I returned from delivering the film and sat down to talk with Charles as we waited for the processed films to dry. Though I had met his family and had seen where they live, I felt like I wanted to ask him more of how life is for them. Because I’ve worked with him for the past four weeks and could have been tricked into thinking that he was ok due to his professionalism and daily appearance. So I began by asking how things are for them. Do they have enough to eat? What do they need? He wouldn’t tell me anything specific but did say that eating was sometimes a gamble. Sometimes they would need something and there was no way to get it. And he didn’t say it in a way that was asking for assistance, but rather just the facts. He is a man with an incredible heart, whom I have been completely honored to work with.

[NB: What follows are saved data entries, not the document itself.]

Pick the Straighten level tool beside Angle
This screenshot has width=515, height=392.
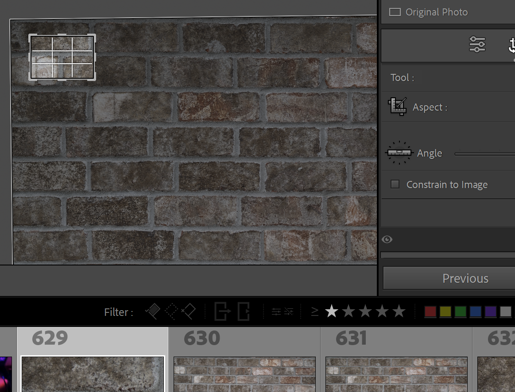coord(399,153)
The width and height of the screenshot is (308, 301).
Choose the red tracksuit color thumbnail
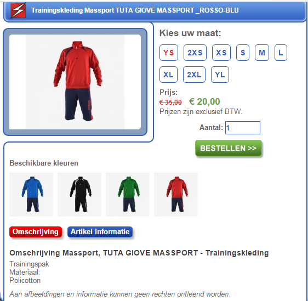(x=176, y=195)
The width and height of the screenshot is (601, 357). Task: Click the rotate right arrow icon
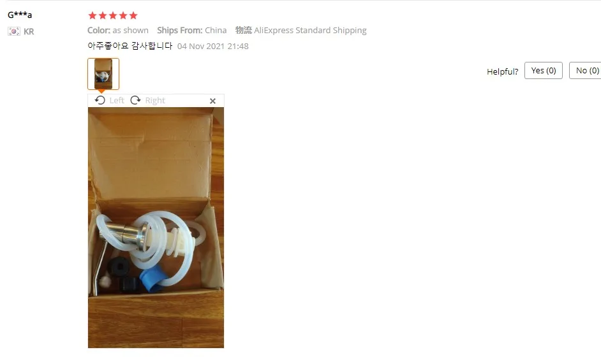tap(135, 100)
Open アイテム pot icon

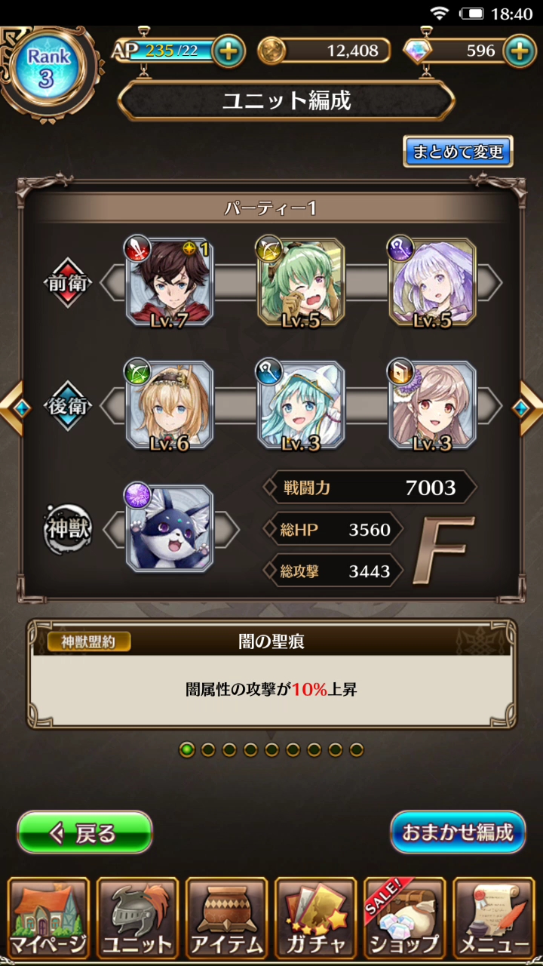tap(227, 918)
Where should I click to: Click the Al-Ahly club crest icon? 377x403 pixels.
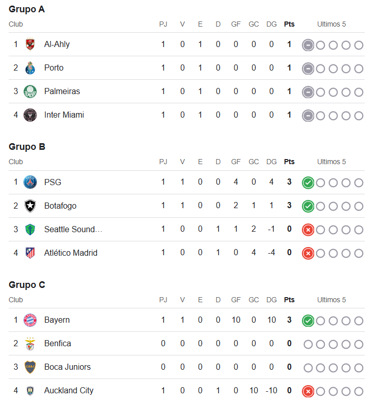coord(30,44)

We spoke a little about the fact that he just had to bury his mother in law, also. I asked how old she was. He replied 62, in a matter of fact way. To me, that is young, but to him it was about the time that she would pass away. He said that it just happens here. Death is a part of life. Its not that they do not care, as I have seen an incredible amount of honor given to the deceased, but death happens, and life continues. 

Charles thanked me for coming and said that he thought God would bless me for coming and helping the people here. I replied that I hoped instead that God would bless them. Me being allowed to come and serve in Gulu is my blessing. It is my blessing already being delivered. Maybe instead God will pout out more on these beautiful people I’ve met. That is my prayer.